A nonfungible token (NFT) representing the original source code for the World Wide Web was sold for $5.4 million in an auction hosted by popular luxury auction house Sotheby’s.
An NFT representing the original source code for the World Wide Web (WWW) was sold for $5.4 million by auction house Sotheby’s. The auction launched on June 23 and lasted for a week. The bidding for the NFT began at $1,000 and continued to rise over the course of a week.
Per the agreement, the proceeds of the sale will go to initiatives supported by the WWW creator Tim Berners-Lee and his wife.
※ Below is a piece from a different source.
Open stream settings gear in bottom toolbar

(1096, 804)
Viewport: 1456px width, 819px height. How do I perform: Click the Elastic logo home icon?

In a statement, Berners-Lee said, “The process of bringing this NFT to auction has offered me the opportunity to look back in time to the moment I first sat down to write this code thirty years ago, and reflect on how far the web has come since then, and where it could go in the decades to come.”
NFTs have become popular in various sectors, especially in sports and entertainment. They are unique digital collectibles that represent digital files, like audio and video. The WWW NFT is for a code British computer scientist Tim Berners-Lee developed thirty years ago.
According to the NFT, the files contain over 9,000 lines of code. It also comprises the three languages and protocols Berners-Lee invented, which are HTML (Hypertext Markup Language), HTTP (Hypertext Transfer Protocol), and URLs (Uniform Resource Identifiers).
Sotheby’s is no stranger to NFTs. The WWW NFT is the third one the auction house has sold on behalf of its clients. The luxury auction house sold its first NFT in April, and a rare CryptoPunk NFT for roughly $12 million, one of the most expensive CryptoPunks to date. The auction house now accepts BTC and ETH for its physical art pieces.